Kojo Oppong Nkrumah Advocates for Consolidation in Media Industry

by Adenike Adeodun

In response to the economic challenges facing Ghana’s media industry, Minister of Information Kojo Oppong Nkrumah has called on media organizations to consider mergers and acquisitions. Nkrumah noted that the oversaturation of media outlets has impacted the profitability of media houses, advocating consolidation as a solution to achieve economic viability.

Speaking in Accra during the launch of a report by the Centre for Democratic Development-Ghana (CDD-Ghana) on media governance and the Internet, Nkrumah stated, “While the expansive network of media houses is beneficial for our democracy, it poses economic challenges. Therefore, mergers and acquisitions could be a viable strategy for cutting costs and maximizing revenue.”

According to a report by Graphic Online, he highlighted that such strategic moves would ensure better remuneration for media professionals, including journalists, producers, and photographers. “We are all aware of the payment challenges in the industry,” he added.

The context of the Minister’s call is backed by a report showing an overabundance of media outlets in Ghana, with more than 200 television and over 700 radio stations. The report suggests that this saturation, while indicative of a liberalized media environment, has led to concentrated ownership among politicians, business people, and religious groups. This concentration has been linked to the spread of fake news and misinformation, as well as the low profitability of media houses and poor staff remuneration.

Addressing capacity-building, Nkrumah mentioned the government’s collaboration with stakeholders to support media houses and sanitize the industry. He referred to the national action plan against fake news, disinformation, and misinformation signed last year, set for implementation this year.

The Minister emphasized the importance of media literacy and public education on using media tools and fact-checking. He urged media houses to invest in fact-checking infrastructure, stating, “Media should not just report what politicians say but also fact-check.”

In terms of support, Nkrumah discussed the draft Broadcasting Bill, which includes initiating a public service broadcasting fund to aid media houses engaged in public service broadcasting.
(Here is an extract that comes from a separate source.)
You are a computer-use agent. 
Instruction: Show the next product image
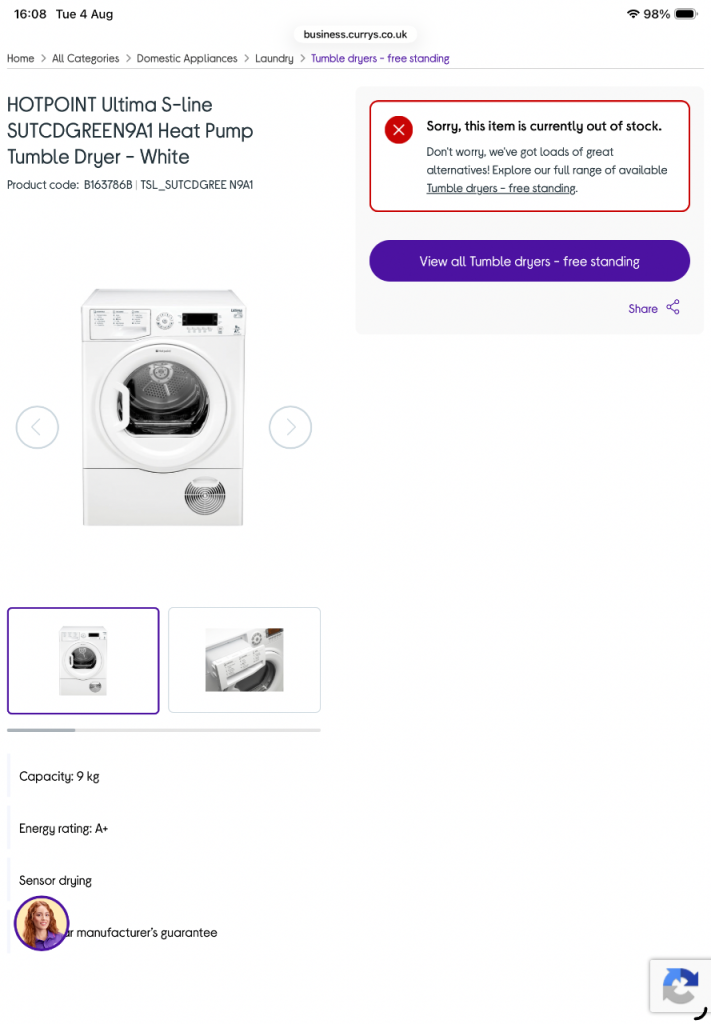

He also mentioned the International Fund for Public Interest Media’s African headquarters in Ghana, which will provide grants to Ghanaian media outlets focusing on development communication.

Furthermore, the Minister touched on regulating social media, explaining that the draft Broadcast Bill aims to define responsibilities for broadcasters, including those operating online.

Nkrumah’s call for media mergers and acquisitions highlights the need for strategic adaptation in Ghana’s media landscape, emphasizing the importance of economic sustainability alongside democratic values.